A few weeks later the phone rang. When I answered a sweet southern voice introduced herself. She explained her husband had given her my name and she was wondering if I wanted to start lessons. She was putting her fall schedule together.
Most of her students were either in school or home schooled and therefore, if I was interested in lessons, I would need to get onto her schedule. I asked a few questions and explained I wanted to discuss it with my husband. I promised to call back later that evening.
Randal was very supportive of the idea and enthusiastically encouraged me to try lessons. I called back and said I would like to sign up. I spent the next several days fretting that I was an artist who painted watercolors and was NOT a musician. What was I thinking when I said yes to piano lessons?
At my inaugural lesson, I explained all of my deficiencies as a music student; the list was long. My sweet teacher listened and said not to worry - her job was to overcome such problems. She presented me with a brand new book of music and we began. I was nervous. Very nervous.
The lesson was fun. I went home and spent the week practicing. The book she had given me had twenty pages of short little tunes, all in the key of C. Since that was the only key I could sort of read music in I was happy. Ignorance is bliss. I thought my job was to learn every song in the book before my next lesson. I worked hard and practiced long hours.
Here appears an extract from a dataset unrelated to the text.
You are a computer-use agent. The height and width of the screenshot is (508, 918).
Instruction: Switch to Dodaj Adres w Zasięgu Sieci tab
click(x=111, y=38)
The following Monday, I explained I learned every song but couldn't play very fast. My teacher was amazed I had worked so hard. I was amazed I could practice twenty to twenty five hours a week. Time flew by when I was at the piano. I LOVED learning and playing........I couldn't get enough.
I have now been taking lessons for two and a half years. I continue to practice an average of twenty to twenty five hours a week. Piano has become such a part of me that I truly can't imagine life without it. I am more surprised than anyone that I have become a pianist.
I never had the chance to learn music as a child. I can honestly say, I wish I would have started learning piano at age three. In any event, I am learning now and love it. I still work my way cover to cover through every book I am assigned and feel I have found myself through music.
I am blessed in so many ways...........and I know it.